La lumière a paru, tout a repris l’existence, tout revit par ses bienfaits ; l’homme, fortifié & renouvelle pour ainsi dire par un repos salutaire, retourne gaiement à son travail ; les animaux sortent de leurs retraites pour jouir de ses premières influences ; les oiseaux, portés sur leurs ailes légères, s’élèvent en chantant dans les airs, & semblent vouloir la prévenir & célébrer par leurs hymnes mélodieuses son heureux retour ; les plantes, plongées auparavant dans un vrai sommeil, s’éveillent, leurs tiges se redressent, les feuilles & leurs fleurs s’épanouissent, & déjà elles exhalent autour d’elles cet atmosphère d’air pur & vivifiant qui purifie l’air.

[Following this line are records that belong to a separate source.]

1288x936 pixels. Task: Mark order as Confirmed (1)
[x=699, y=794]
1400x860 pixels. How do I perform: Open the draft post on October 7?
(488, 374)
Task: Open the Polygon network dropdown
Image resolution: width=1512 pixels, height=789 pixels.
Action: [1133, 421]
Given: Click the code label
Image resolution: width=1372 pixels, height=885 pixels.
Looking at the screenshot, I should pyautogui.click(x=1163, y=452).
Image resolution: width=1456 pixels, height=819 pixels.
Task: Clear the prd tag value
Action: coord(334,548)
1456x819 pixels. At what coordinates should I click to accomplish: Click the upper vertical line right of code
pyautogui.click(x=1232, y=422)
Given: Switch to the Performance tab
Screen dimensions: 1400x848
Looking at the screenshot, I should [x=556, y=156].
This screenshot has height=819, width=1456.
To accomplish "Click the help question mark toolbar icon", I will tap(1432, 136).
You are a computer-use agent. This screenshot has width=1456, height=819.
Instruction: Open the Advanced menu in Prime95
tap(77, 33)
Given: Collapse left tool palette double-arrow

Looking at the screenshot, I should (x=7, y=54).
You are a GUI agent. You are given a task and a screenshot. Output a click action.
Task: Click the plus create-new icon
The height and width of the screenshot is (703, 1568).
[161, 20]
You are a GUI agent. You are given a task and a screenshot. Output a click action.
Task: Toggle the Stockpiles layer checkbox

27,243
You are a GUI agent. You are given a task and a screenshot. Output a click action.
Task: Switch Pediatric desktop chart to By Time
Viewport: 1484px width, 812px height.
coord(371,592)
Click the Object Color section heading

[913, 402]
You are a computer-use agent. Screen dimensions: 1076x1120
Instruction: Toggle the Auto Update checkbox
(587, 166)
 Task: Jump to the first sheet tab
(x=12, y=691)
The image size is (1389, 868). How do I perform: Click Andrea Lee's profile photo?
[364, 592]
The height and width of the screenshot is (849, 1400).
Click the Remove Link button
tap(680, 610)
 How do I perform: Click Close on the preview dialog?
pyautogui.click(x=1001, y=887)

La matière qui vit dans les animaux & les végétaux n’est pas la seule qui ressente les bienfaits de la lumière, la matière morte & inerte en reçoit une espèce d’existence par les diverses combinaisons qu’elle est susceptible de prendre avec elle. La lumière ayant la faculté de pénétrer les corps qu’elle touche, de produire en eux la chaleur, de développer celle qui étoit engourdie dans leur sein, que de phénomènes se reproduisent alors par ce nouvel agent ! on peut même dire qu’il existe dans la nature une action & une réaction perpétuelle entre tous les corps qui sont soumis à son impression.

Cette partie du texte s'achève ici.